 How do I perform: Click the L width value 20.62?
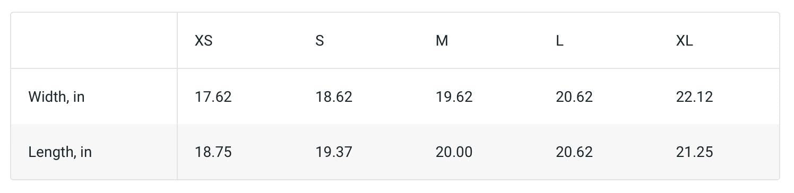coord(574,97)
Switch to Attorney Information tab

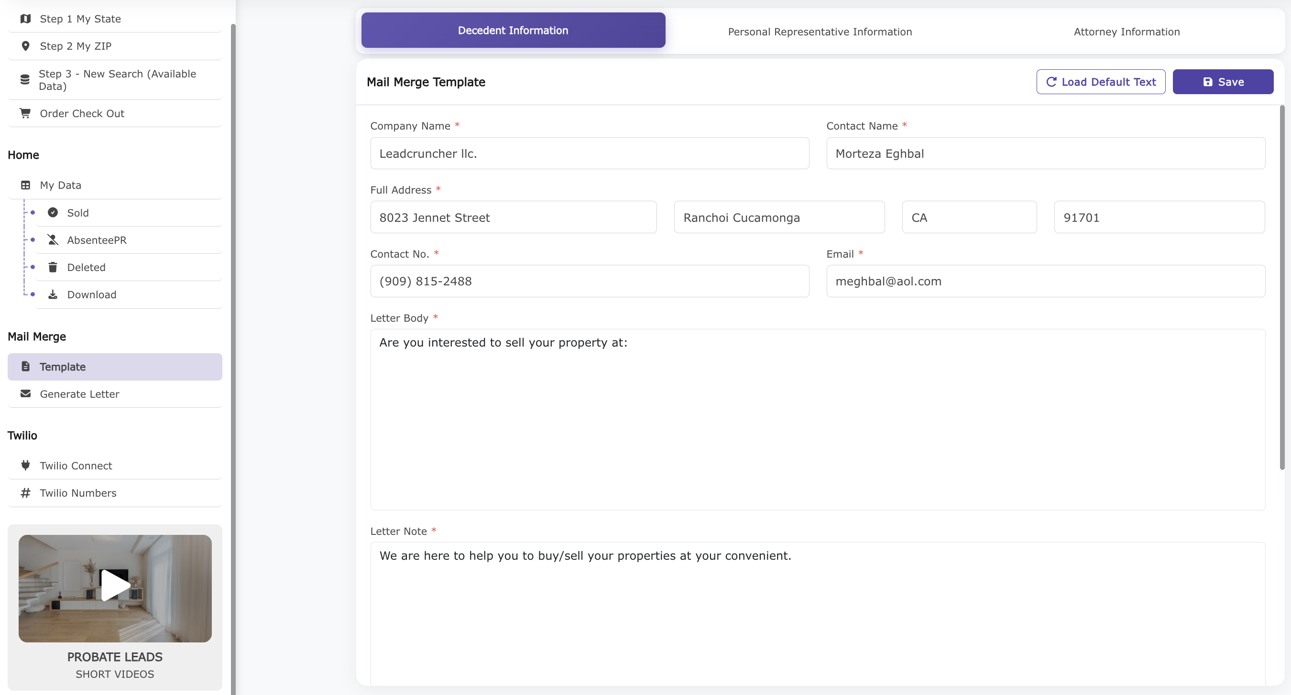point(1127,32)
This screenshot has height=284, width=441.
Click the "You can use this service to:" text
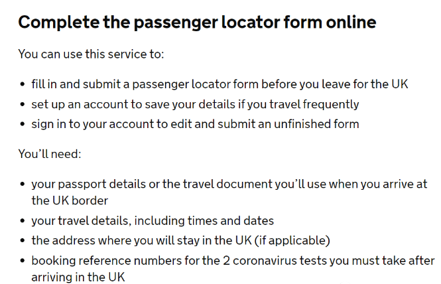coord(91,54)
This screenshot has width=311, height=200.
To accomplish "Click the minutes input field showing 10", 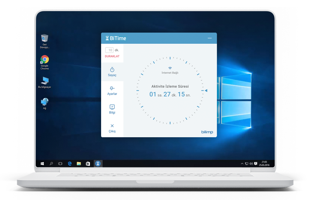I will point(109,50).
***
*Stated problem:* Count the lines of the data above that contain the string "width", with case taken into account, and give only the number.

*The response:* 3